In baseball, a triple is a kind of hit whereby the batter reaches third base on a batted ball in play. Of the four broad types of baseball hits (single, double, triple, and home run), the triple is by far the rarest, due to the degree of difficulty in reaching third base before the fielders can retrieve the ball. This rarity, combined with the degree of difficulty and the high chance of being thrown out, make the triple one of the single most exciting plays in baseball. Personally, I would rank it as the fourth most exciting play in baseball, behind only the straight steal of home, the suicide squeeze, and the inside-the-park home run.

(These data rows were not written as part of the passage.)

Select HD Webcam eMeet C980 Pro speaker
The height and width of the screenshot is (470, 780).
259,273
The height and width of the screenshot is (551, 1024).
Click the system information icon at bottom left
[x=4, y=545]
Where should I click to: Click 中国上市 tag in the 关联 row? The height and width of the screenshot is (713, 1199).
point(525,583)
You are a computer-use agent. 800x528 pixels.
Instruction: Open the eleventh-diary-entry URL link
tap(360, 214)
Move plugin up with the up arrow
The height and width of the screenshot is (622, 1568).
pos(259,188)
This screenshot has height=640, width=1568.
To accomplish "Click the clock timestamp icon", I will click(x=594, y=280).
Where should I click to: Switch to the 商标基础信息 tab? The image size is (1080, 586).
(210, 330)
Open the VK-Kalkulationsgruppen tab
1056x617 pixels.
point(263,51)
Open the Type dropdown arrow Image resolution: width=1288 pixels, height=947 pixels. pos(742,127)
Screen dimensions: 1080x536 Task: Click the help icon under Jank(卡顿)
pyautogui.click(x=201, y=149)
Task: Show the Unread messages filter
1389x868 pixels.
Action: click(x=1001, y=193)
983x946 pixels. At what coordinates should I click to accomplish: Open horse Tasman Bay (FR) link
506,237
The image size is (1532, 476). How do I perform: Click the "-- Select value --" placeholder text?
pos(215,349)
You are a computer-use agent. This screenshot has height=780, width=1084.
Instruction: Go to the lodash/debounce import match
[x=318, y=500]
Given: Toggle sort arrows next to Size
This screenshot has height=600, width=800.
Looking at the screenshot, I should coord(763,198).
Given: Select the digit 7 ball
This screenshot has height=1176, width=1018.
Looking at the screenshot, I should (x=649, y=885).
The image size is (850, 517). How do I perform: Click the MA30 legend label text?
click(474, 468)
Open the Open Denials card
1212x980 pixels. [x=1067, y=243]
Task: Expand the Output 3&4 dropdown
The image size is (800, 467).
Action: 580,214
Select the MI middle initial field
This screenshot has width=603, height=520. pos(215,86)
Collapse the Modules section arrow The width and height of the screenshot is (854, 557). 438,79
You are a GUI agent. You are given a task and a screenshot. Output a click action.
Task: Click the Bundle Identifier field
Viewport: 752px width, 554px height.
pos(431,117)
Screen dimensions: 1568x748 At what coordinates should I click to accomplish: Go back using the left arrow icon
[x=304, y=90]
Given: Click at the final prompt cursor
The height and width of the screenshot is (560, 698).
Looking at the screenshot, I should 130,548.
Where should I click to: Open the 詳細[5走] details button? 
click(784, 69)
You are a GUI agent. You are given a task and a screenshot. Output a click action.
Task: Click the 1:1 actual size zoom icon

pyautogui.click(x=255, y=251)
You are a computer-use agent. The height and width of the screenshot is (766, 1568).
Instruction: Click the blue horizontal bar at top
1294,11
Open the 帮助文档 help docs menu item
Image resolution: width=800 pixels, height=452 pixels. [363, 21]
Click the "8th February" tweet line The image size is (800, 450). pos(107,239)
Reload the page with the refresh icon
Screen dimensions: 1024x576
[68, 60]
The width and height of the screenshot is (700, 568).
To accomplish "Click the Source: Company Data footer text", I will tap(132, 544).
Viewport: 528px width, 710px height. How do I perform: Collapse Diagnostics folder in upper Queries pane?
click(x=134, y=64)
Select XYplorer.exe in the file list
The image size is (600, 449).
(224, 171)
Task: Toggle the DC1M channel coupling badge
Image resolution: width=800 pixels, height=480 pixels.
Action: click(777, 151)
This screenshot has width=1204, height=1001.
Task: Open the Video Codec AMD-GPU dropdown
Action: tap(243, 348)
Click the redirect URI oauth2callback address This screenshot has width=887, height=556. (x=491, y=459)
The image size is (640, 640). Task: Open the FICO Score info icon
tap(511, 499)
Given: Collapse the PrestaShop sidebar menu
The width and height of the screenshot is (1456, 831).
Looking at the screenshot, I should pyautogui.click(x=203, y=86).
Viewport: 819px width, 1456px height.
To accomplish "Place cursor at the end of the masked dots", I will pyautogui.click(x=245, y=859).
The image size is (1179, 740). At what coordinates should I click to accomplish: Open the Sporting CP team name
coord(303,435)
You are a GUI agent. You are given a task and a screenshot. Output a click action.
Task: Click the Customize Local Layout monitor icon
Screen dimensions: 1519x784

Triples have become increasingly rare over the course of baseball history. This is because ballparks (and especially, outfields) have shrunk over time, in order to bring fans closer to the action and also to generate more home runs. Now there is less space for the ball to bounce around, and the outfielders get to balls more quickly. Accordingly, most of the all-time triples records were set in the early part of the 20th century, when outfields ranged from massive to positively cavernous, and these records will likely never be broken.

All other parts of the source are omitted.